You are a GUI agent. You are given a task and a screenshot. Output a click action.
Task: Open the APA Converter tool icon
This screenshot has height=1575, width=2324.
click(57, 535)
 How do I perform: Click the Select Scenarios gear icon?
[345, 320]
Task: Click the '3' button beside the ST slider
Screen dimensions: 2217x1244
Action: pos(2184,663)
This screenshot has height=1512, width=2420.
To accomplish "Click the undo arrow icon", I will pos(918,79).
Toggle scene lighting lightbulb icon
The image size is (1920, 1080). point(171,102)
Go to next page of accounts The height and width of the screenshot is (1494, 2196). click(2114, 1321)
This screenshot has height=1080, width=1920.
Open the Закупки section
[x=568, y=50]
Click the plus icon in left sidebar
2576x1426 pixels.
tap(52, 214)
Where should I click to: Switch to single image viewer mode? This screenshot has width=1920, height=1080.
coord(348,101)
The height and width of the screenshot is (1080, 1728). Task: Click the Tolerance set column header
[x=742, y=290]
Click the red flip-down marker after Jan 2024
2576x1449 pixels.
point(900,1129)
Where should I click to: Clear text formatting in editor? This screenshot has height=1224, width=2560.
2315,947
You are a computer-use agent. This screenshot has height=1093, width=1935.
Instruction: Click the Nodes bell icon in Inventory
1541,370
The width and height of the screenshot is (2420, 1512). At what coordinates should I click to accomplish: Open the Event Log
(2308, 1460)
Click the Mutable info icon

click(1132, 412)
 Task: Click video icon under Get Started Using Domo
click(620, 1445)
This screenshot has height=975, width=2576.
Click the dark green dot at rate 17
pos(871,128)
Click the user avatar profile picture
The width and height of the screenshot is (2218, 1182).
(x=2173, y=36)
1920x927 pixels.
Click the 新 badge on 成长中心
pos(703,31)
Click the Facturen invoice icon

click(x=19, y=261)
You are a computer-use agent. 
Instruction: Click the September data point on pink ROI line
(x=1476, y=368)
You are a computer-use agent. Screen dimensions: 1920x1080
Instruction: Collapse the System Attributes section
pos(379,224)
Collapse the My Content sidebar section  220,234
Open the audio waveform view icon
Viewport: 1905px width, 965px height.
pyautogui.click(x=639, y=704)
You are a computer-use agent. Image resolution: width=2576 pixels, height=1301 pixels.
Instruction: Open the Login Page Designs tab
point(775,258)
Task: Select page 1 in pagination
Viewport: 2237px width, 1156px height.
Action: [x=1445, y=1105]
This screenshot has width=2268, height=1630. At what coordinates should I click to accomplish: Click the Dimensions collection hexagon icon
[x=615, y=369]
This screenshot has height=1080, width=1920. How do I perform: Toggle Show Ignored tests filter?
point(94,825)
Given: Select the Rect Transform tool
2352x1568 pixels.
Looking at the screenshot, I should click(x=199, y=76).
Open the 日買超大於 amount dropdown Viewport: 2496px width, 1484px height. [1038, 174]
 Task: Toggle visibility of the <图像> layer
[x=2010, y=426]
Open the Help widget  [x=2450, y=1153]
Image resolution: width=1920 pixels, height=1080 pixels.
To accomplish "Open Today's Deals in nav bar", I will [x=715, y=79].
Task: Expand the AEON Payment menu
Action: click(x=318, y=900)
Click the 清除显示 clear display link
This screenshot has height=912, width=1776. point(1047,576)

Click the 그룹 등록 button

[Work required]
A single number is the reply: the count of lines in the entries above that have the word "agent".

[Problem solution]
5